The PCFS measure also contains an expectations scale. Youth answered six questions in the same domains referenced above on a five-point Likert scale regarding their perceived likelihood of achieving successful outcomes in each domain (e.g. How likely is it that I will graduate from college). We incorporated the mean expectations score as a component of our FO score (Cronbach alpha = 0.81). The mean score forthe sample at baseline was 1.48 [95%CI; 0.253, 2.701].

Fatalism:

A single item, age at expected death (in years) was used as a proxy measure for fatalism. This value was taken as a relative indicator of the adolescent’s view regarding overall future prospects, and has been found to be salient in this population and in other investigations with this sample (Piquero, 2014). Range ofyears provided were 16 to 200 with all values above 100 recoded to 100. Mean age in the sample was 70.9 years old.

Planning:

We assessed the planning component of the FO construct using the Future Outlook Inventory (FOI), developed by Cauffman and Woolard (1999, unpublished) for the Pathways study. This scale includes elements from the Life Orientation Task (Scheier and Carver, 1985), the Zimbardo Time Perspective Scale (Zimbardo, 1990) and the Consideration of Future Consequences Scale (Strathman et al., 1994). The FOI is a self-assessment where participants to rank from 1 to 4 (1 = Never True to 4 = Always True) the degree to which each statement reflects how they usually are (e.g., I will keep working at difficult, boring tasks if I know they will help me get ahead later). Higher scores indicate a greater degree of future consideration and planning. The mean score of the FOI was used in deriving our FO score and at baseline was 1.14 [95%CI: 0.309,1.96] with a Cronbach alpha of 0.68.

Additional details for each measure can be found at www.pathwaysstudy.pitt.edu.

Substance use

At each interview, adolescents reported the frequency of their use of tobacco, marijuana, alcohol, and hard drugs during the previous six-month period. Frequency of use in the past 6 months was indicated on a 9-point scale, an approach used successfully in previous research (Chassin et al., 1991; Mann et al., 1987). Because of skewness and underrepresentation of particular values, all positive responses (i.e., those greater than 0, which indicated ‘no use’) were collapsed from eight categories into four: 1 (one to five times), 2 (one to three times per month), 3 (one to three times per week), and 4 (four times per week or more), similar to what was done with this data set previously (Chassin et al., 2009).

Data Analysis

Composite future orientation (FO) scale

Table 2 shows the results of the confirmatory factor analysis testing for the fit of a single factor solution using the mean scores for the aspirations and expectations subscales, the age at expected death (fatalism), and the mean score for the FOI (planning capacity). The single factor solution of the theorized model produces acceptable fit statistics (RMSEA = 0.025; CFI = 0.999) compared to benchmarks of 0.05 and 0.90, respectively (Hu and Bentler, 1999). Second order structural equation modeling was not done to derive the factor solution because we did not have access to all individual item values.

Table 2.

Confirmatory Factor Analysis: Fit Statistics (n = 1343).
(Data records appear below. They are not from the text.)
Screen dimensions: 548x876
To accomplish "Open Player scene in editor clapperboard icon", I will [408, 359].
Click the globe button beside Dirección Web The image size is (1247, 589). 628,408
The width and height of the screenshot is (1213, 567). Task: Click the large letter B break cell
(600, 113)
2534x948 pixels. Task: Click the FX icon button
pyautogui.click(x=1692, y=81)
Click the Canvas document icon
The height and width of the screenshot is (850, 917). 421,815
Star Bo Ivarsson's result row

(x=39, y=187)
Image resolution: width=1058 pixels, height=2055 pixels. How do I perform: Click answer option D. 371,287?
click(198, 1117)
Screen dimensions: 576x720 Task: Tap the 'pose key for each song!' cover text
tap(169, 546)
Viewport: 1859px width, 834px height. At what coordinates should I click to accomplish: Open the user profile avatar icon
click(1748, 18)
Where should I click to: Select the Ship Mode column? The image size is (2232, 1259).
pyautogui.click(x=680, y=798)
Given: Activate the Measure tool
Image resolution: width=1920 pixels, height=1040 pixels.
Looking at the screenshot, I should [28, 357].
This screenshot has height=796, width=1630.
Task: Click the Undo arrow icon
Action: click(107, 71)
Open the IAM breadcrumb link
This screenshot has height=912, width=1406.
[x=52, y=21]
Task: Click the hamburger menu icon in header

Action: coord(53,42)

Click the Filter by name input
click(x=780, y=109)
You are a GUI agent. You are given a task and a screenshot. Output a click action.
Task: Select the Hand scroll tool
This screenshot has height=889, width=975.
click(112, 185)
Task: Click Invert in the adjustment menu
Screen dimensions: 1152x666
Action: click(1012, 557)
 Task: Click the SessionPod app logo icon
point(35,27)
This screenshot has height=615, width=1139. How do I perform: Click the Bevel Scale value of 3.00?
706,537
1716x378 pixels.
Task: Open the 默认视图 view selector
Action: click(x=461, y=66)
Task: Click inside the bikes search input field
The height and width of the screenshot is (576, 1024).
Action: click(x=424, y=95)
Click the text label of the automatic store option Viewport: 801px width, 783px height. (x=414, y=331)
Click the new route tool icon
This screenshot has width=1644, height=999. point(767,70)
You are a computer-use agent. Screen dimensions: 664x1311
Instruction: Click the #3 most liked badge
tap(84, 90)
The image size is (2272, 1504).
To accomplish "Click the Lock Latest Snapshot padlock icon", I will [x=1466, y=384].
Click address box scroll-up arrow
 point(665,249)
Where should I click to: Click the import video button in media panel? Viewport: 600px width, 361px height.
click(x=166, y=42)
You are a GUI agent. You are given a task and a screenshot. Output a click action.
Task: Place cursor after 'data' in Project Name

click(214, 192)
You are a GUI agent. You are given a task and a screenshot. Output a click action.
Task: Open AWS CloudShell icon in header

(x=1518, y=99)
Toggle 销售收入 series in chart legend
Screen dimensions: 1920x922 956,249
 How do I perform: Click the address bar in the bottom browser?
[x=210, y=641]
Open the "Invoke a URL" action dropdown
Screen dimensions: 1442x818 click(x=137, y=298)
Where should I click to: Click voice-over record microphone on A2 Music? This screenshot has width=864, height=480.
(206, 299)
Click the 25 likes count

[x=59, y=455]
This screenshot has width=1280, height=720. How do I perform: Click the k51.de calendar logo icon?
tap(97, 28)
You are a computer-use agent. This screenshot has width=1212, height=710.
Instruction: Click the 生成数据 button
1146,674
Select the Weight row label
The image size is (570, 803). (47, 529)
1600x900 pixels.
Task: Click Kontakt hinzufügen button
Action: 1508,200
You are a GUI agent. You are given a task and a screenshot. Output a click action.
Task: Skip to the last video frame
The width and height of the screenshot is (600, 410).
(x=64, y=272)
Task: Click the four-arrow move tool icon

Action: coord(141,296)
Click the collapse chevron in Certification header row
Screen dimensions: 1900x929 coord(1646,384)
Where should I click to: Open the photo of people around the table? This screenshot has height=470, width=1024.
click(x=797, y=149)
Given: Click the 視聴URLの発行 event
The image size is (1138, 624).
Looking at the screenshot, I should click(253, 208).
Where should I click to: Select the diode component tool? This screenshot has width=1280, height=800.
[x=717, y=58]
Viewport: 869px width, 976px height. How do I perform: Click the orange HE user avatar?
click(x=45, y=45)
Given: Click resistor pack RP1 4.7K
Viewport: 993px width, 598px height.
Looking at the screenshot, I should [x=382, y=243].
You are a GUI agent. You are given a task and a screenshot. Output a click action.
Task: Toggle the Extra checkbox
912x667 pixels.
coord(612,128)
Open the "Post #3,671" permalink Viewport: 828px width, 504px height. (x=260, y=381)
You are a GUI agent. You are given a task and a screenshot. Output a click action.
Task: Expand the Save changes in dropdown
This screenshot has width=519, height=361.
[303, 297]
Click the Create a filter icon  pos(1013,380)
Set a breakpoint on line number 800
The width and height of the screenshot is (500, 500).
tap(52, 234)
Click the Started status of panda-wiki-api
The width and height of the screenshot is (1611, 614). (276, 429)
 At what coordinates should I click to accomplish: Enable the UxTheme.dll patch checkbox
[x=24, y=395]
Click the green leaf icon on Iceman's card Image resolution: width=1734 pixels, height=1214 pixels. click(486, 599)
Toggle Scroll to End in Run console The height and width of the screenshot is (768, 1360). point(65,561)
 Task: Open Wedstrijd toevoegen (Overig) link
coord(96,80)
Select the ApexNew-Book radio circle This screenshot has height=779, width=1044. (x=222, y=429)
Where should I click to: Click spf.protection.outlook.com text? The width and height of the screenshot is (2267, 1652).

RMSEA 0.025 CI: (0-0.067); df 6, p = 0.00
CFI 0.999
Chi-squared 1570 P 0.000
SRMR 0.009
CD 0.995

We also evaluated the construct validity of the derived factor score by correlating this composite FO scale with previously validated measures of psychosocial maturity associated with positive youth development (Monahan et al., 2013; Schubert et al., 2016; Steinberg et al., 2015). The identity and self-reliance subscales of the Psychosocial Maturity Index (Greenberger et al., 1975) and the impulsiveness subscale of the Weinberger Adjustment Inventory (Feldman and Weinberger, 1994; Weinberger and Schwartz, 1990) were used for this purpose. Each of these scales is expected to show a positive association with FO. Table 3 shows correlations between the generated factor score and the scales chosen, with fairly strong positive correlations ranging from 0.43 to 0.59 (all significant at <p = 0.001). These indicate concordance high enough to demonstrate convergent validity, but low enough to rule out the measures being duplicative of these general indicators of psychosocial maturity.

Table 3.

Correlations of the CFA score for Future Orientation (FO) with convergent measures.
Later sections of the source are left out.